Only the pictures are to be dropped; the rest of the data below is to be duplicated exactly.

[Extracted data entries]
--
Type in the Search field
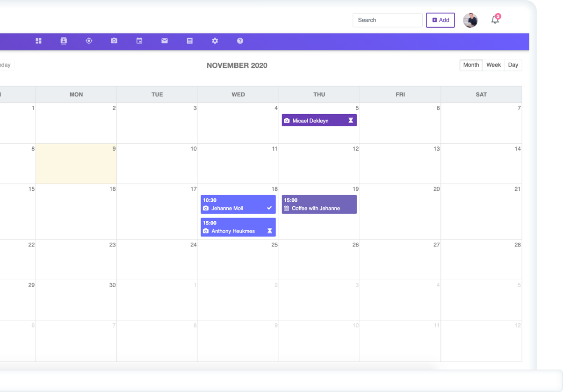[x=387, y=20]
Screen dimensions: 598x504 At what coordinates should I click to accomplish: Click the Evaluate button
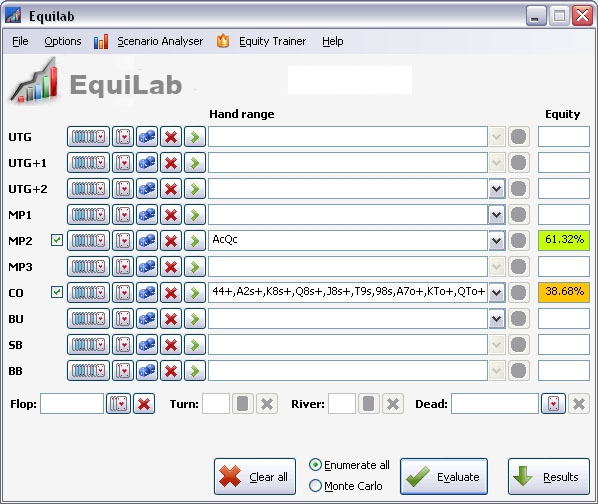click(444, 477)
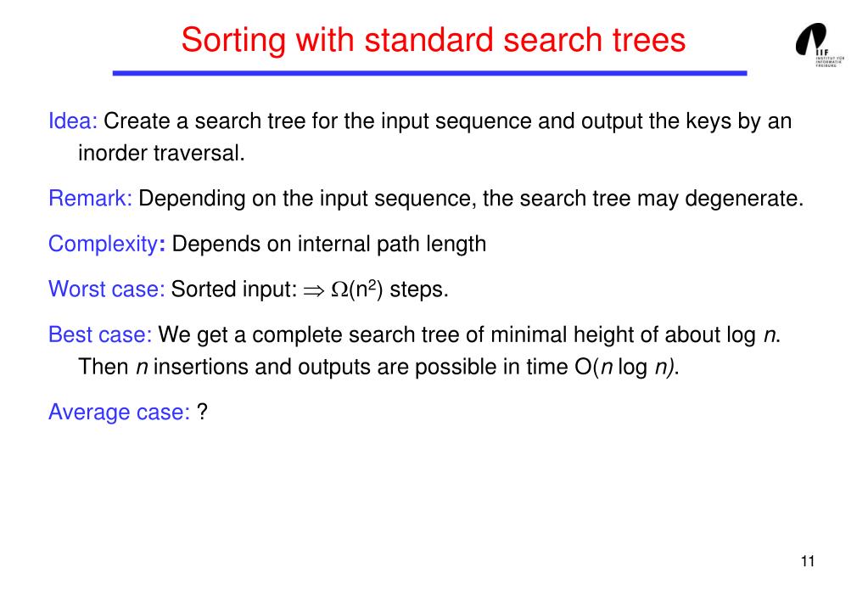
Task: Click slide page number 11
Action: pyautogui.click(x=807, y=561)
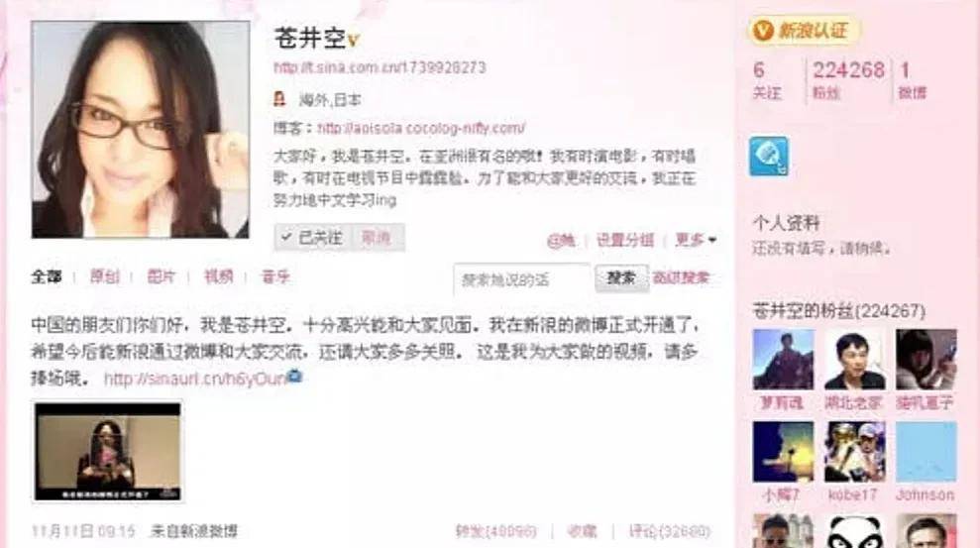
Task: Switch to the 图片 tab
Action: coord(162,276)
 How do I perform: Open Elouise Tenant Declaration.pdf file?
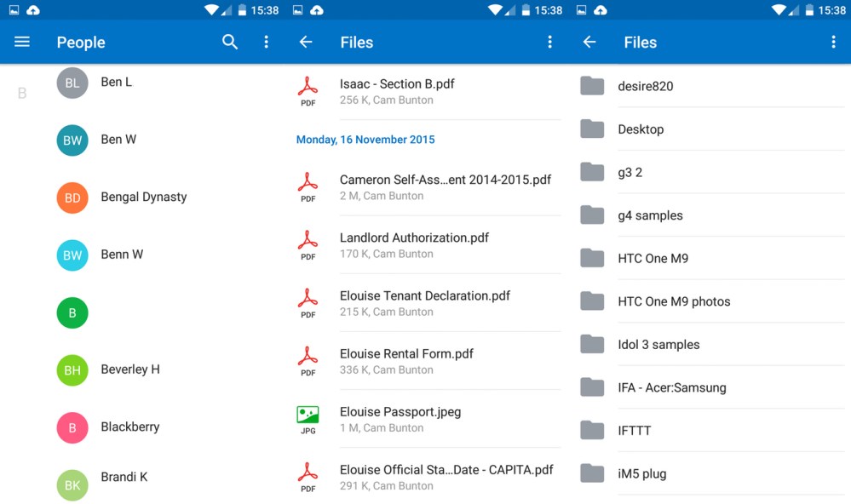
--
**Result:**
Type in the Search field
[x=387, y=20]
Screen dimensions: 598x504 At what coordinates should I click to accomplish: Click the Evaluate button
click(444, 477)
Task: Click slide page number 11
Action: pyautogui.click(x=807, y=561)
Task: Switch to the 图片 tab
Action: coord(162,276)
 How do I perform: Open Elouise Tenant Declaration.pdf file?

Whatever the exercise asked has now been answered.